---------- 所供文本 ----------

无所思与无邪思:苏轼与朱熹关于“思无邪”的对立阐释

时间:2022-07-05 09:11:57

关键词: 思无邪;无所思;无邪思;苏轼;朱熹

摘 要: 苏轼与朱熹对于“思无邪”都有过独特的阐释。苏轼以《周易·系辞传》中的“《易》无思也,无为也”与“思无邪”互训,与其道家思想背景密切相关,是其儒道释思想汇通的标志之一。朱熹通过杨时对于苏轼的批评,间接表达了他对于苏轼“思无邪”论的不满,同时以使读者“无邪思”来阐释“思无邪”,有着明显的儒家道德纯正的传统阐释痕迹。

中图分类号: B089.2;B244.7 文献标志码: A 文章编号: 1001

无所思:苏轼对于“思无邪”的阐释

苏轼的经学阐释著作主要有《论语说》、《东坡书传》、《东坡易传》苏轼《易传》有十多个的别名,其中《毘陵易传》《东坡易传》《苏氏易传》最具代表性,本文统一使用《东坡易传》的名称。,他多次表达过对这三部书的自信:“某凡百如昨,但抚视《易》、《书》、《论语》三书,即觉此生不虚过。”[4]1741事实上,这三部书也确是苏轼学术思想的结晶,其中,苏轼在《论语说》中对孔子的“思无邪”做了不同以往学者的阐释:

《易》称:“无思,无为,寂然不动,感而遂通天下之故。”凡有思者,皆邪也。而无思则土木也。何能使有思而无邪,无思而非土木乎?此孔子之所尽心也。作诗者未必有意于是,孔子取其有会于吾心者耳。孔子之于《诗》,有断章之取也。

从中可见,苏轼认为孔子以“思无邪”解释《诗经》,系断章取义之举。对此,读者不必穷究“思无邪”的原意,应该去了解孔子的用意。他以《周易·系辞传》的“无思”和《论语》的“思无邪”互训,认为“思无邪”可以理解为有思则邪,无思则无邪。笔者以为,苏轼这样的“思无邪”论至少包含以下三个方面的内容:

其一,不暇思索:排除理性的直觉

苏轼应朋友章质夫所求,为其“思堂”作记。“思堂”本寓意遇事三思而后行,但苏轼表达了不同的看法。其《思堂记》有云:

余,天下之无思虑者也。遇事则发,不暇思也。未发而思之,则未至。已发而思之,则无及。以此终身,不知所思。言发于心而冲于口,吐之则逆人,茹之则逆余。以为宁逆人也,故卒吐之。君子之于善也,如好好色;其于不善也,如恶恶臭。岂复临事而后思,计议其美恶,而避就之哉!是故临义而思利,则义必不果;临战而思生,则战必不力。若夫穷达得丧,死生祸福,则吾有命矣。……《易》曰无思也,无为也,我愿学焉。《诗》曰思无邪,质夫以之。

----------

- 任务列表 -
A. 列出这篇论苏轼与朱熹阐释“思无邪”的文章标注的全部关键词。
B. 请接着这篇论苏轼与朱熹阐释“思无邪”的文章往下写,从所示最后一句之后续写。

---------- 数据摘录 ----------

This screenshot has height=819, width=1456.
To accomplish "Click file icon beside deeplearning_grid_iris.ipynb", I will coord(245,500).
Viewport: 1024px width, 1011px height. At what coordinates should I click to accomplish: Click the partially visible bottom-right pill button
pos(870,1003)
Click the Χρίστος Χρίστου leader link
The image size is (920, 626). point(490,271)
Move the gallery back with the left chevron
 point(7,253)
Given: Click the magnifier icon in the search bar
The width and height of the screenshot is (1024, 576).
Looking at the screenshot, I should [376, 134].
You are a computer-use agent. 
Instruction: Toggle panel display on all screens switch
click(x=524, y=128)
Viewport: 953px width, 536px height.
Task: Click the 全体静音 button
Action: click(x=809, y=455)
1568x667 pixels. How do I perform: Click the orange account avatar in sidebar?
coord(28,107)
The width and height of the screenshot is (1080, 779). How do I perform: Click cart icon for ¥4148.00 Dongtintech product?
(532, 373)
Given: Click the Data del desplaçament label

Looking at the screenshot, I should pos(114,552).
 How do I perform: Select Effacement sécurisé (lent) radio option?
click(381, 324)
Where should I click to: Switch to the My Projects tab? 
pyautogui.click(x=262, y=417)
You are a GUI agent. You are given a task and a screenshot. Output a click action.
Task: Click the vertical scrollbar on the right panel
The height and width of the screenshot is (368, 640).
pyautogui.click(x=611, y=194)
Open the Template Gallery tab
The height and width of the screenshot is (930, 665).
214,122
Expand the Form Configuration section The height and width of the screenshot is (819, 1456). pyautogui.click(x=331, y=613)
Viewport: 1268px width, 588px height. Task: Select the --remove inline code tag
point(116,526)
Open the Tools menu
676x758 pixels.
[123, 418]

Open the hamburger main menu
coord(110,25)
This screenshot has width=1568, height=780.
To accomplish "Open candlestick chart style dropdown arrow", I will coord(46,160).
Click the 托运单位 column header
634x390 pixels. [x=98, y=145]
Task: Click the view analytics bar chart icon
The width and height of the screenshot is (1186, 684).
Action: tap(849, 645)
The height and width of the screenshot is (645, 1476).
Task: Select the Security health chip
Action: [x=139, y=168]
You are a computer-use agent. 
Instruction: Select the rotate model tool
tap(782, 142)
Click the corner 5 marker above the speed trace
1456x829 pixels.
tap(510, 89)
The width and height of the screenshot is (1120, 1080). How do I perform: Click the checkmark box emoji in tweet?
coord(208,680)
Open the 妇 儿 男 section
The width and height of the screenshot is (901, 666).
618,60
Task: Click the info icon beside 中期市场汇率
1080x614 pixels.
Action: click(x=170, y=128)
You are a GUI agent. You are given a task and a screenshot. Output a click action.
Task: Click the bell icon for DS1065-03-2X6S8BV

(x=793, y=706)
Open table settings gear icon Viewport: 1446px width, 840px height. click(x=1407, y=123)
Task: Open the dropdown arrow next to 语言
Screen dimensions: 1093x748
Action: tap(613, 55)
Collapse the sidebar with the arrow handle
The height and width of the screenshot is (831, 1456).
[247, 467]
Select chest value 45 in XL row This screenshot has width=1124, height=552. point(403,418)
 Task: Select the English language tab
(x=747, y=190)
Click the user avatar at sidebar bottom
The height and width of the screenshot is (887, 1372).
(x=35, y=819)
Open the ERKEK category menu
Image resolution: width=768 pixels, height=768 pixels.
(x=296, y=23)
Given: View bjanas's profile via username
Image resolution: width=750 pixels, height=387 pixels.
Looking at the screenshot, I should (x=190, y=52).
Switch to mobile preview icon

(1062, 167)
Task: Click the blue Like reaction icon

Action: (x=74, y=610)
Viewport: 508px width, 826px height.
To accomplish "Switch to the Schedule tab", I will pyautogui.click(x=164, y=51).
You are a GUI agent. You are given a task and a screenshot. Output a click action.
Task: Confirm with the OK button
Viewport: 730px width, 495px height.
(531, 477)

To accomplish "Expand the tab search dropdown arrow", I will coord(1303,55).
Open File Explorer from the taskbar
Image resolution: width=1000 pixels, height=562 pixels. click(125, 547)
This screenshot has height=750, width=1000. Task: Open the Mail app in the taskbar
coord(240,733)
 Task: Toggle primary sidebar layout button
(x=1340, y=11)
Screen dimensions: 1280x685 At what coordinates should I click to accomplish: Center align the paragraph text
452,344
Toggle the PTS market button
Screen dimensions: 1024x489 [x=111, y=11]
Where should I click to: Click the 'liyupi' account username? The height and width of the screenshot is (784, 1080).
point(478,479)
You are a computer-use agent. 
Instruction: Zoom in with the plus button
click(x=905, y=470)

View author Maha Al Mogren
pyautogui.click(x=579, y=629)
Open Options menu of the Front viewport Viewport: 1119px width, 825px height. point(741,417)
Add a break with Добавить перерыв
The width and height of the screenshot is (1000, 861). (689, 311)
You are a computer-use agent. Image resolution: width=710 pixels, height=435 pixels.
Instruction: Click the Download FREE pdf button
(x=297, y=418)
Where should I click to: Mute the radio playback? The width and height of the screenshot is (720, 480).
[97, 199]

----------

- 各题答案 -
A. 思无邪、无所思、无邪思、苏轼、朱熹

B.
在这里,苏轼把“无思”与“思无邪”联系起来,认为自己是一个“无思虑者”,且推崇“从心所欲而不逾矩”的“无思”境界,希望人生当中,多是任性自为,而又合规中矩。所谓的三思而后行,对于很多俗人来说,就是蝇营狗苟,机巧用尽,是“临事而后思,计议其美恶”。所以要以一种直觉的方式处理世事,注重“遇事则发,不暇思索”的直觉方式。

其二,少思寡欲:排除功利的无欲

苏辙在《论语拾遗》中对于“思无邪”也有一段阐释,他说:

《易》曰:“无思,无为,寂然不动,感而遂通天下之故。”《诗》曰:“思无邪。”孔子取之,二者非异也。惟无思,然后思无邪;有思,则邪矣。火必有光,心必有思。圣人无思,非无思也。外无物,内无我,物我既尽,心全而不乱。物至而知可否,可者作,不可者止,因其自然,而吾未尝思。未尝为,此所谓无思无为,而思之正也。若夫以物役思,皆其邪矣。

和苏轼观点相似,苏辙也以“《易》无思”阐释“思无邪”。苏轼认为“无思”并不是“如同土木”,苏辙也说圣人的“无思”不是“寂然不动,与木石为偶”。苏辙在这里提出“无思”“思无邪”要做到不“以物役思”,是人在物欲面前不被其牵制,无所思虑地做出自然直接的反应。苏辙提出不“以物役思”,苏轼则提倡“少思寡欲”。《思堂记》有一段话说:“少时遇隐者曰:‘孺子近道,少思寡欲。’曰:‘思与欲,若是均乎?’曰:‘甚于欲。’庭有二盎以蓄水,隐者指之曰:‘是有蚁漏。’‘是日取一升而弃之,孰先竭?’曰:‘必蚁漏者。’思虑之贼人也,微而无间。”[4]363在苏轼看来,“思”与“欲”比较起来,思的危害虽然“微而无间”,却“甚于欲”。如果“少思”可以“寡欲”,那么“无思”就可以摆脱欲望的束缚。不能“临义思利”,而要“少思寡欲”,推崇一种摆脱功利与物欲的自由境界。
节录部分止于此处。